Der Arbeitgeber sollte sich gut überlegen, ob er ab dem ersten Krankheitstag eine Bescheinigung verlangt, schreibt die IHK München und Oberbayern auf ihrer Webseite. Zwar könne dies "Blaumacher" abschrecken. "Andererseits sollte bedacht werden, dass ärztliche Arbeitsunfähigkeitsbescheinigungen in den seltensten Fällen lediglich für einen Tag ausgestellt werden."

Laut der Beschäftigtenbefragung der DAK-Krankenkasse (über 7.000 Befragte) gab 2024 jeder Vierte an, ab dem ersten Tag eine ärztliche Bescheinigung vorlegen zu müssen.

"Gravierende Nebeneffekte" bei Pflicht ab Tag 1

"Eine AUB ab dem ersten Tag überall verpflichtend einzuführen, hätte gravierende Nebeneffekte", sagt Schröder vom Wissenschaftlichen Institut der AOK. "Dieser große bürokratische Aufwand würde hausärztliche Praxen von sinnvolleren Tätigkeiten bei der Behandlung ihrer Patientinnen und Patienten abhalten." Die Frage sei, ob und wie viele schwarze Schafe es in den Belegschaften gebe. "Wir sehen in unseren Befragungen eine hohe Einsatzbereitschaft unter den Beschäftigten und dem sollte nicht mit Misstrauen begegnet werden." Es sollte vermieden werden, dass sich vulnerable Beschäftigte, die auf eine Lohnfortzahlung im Krankheitsfall finanziell dringend angewiesen sind, krank zur Arbeit schleppen.

Denn: Derjenige könnte Kollegen anstecken oder womöglich selbst nicht konzentriert arbeiten. "Auch mittel- und langfristig führt das Verschleppen von Krankheiten häufig zu einer Verschlimmerung, Verlängerung oder gar zur Chronifizierung der Probleme und zu späteren längerfristigen Krankheitsausfällen", so Schröder.

"Seit dem Ende der Corona-Pandemie ist die Zahl der Beschäftigten, die krank arbeiten, wieder auf einem hohen Niveau", erklärt Anja Piel, Vorstandsmitglied des Deutschen Gewerkschaftsbunds.
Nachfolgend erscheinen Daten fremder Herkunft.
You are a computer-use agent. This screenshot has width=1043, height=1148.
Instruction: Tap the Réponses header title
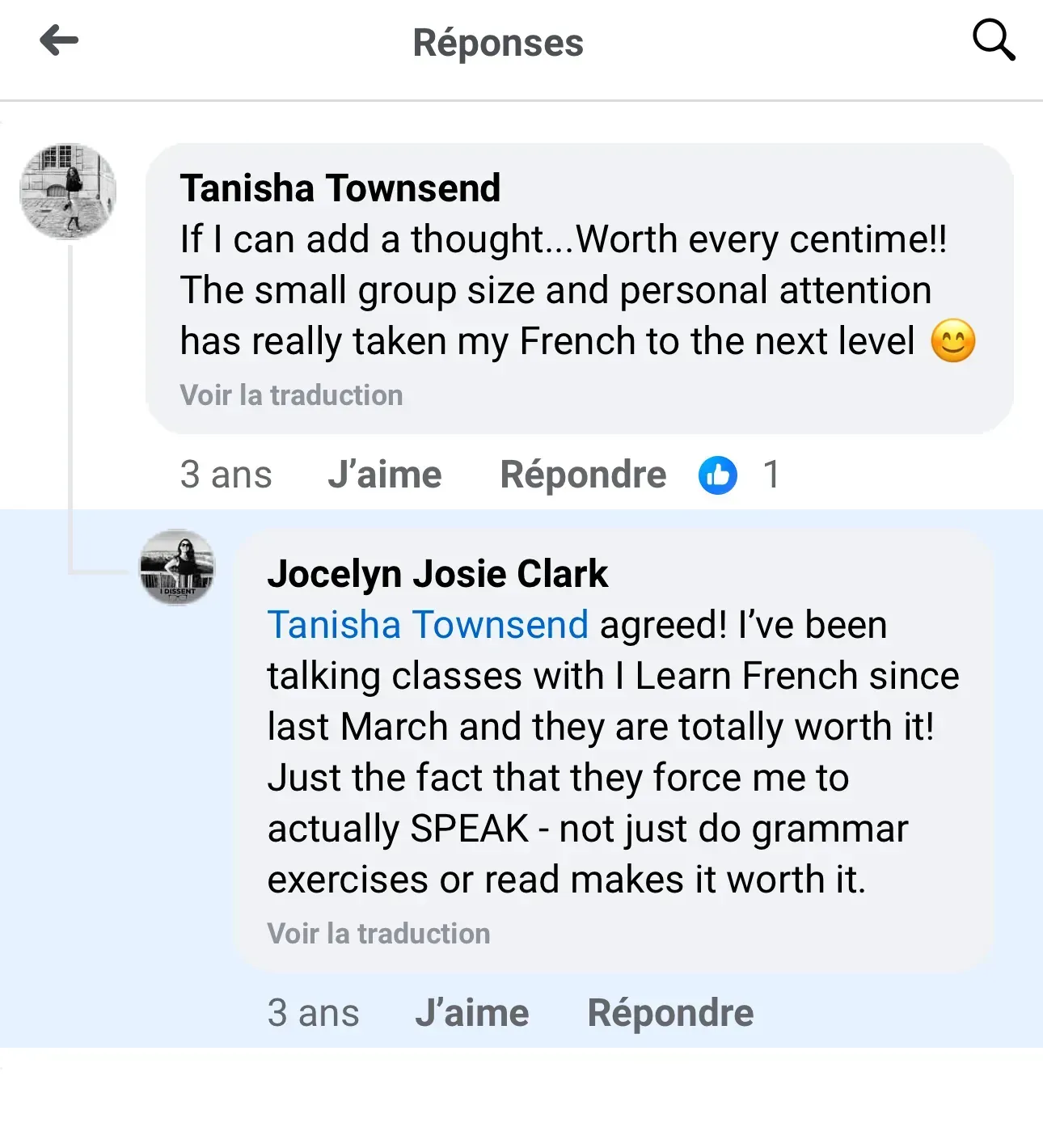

In einer DGB-Befragung (externer Link) von 2024 gaben 63 Prozent der Teilnehmer an, auch dann gearbeitet zu haben, wenn sie sich 'richtig krank gefühlt' hätten.

"Arbeitgeber haben das Recht, früh Klarheit zu erfahren", heißt es von der Bundesvereinigung der Deutschen Arbeitgeberverbände zum Thema AUB. Planbarkeit trotz krankheitsbedingter Ausfälle ist für viele Unternehmen entscheidend.

Langzeiterkrankungen ein Problem

User "Hans66" fragte in den Kommentaren zudem, ob eher die Kurzzeit- oder Langzeiterkrankungen ins Gewicht fielen, wenn es um die anfallenden Krankheitstage geht.

Entscheidend sind laut AOK-Fehlzeitenreport Fälle mit länger dauernder Arbeitsunfähigkeit. "Die Zahl dieser Erkrankungsfälle ist zwar relativ gering, aber für eine große Zahl von Ausfalltagen verantwortlich." Kurzzeiterkrankungen wirkten sich zwar oft störend auf den Betriebsablauf aus, spielten aber für den Krankenstand nur eine untergeordnete Rolle. Aber: Da viele Arbeitgeber in den ersten Tagen keine AUB verlangen, sind die Daten zu Kurzzeiterkrankungen unvollständig.

Dieser Artikel ist erstmals am 10. Februar 2025 auf BR24 erschienen. Das Thema ist weiterhin aktuell. Daher haben wir diesen Artikel erneut publiziert.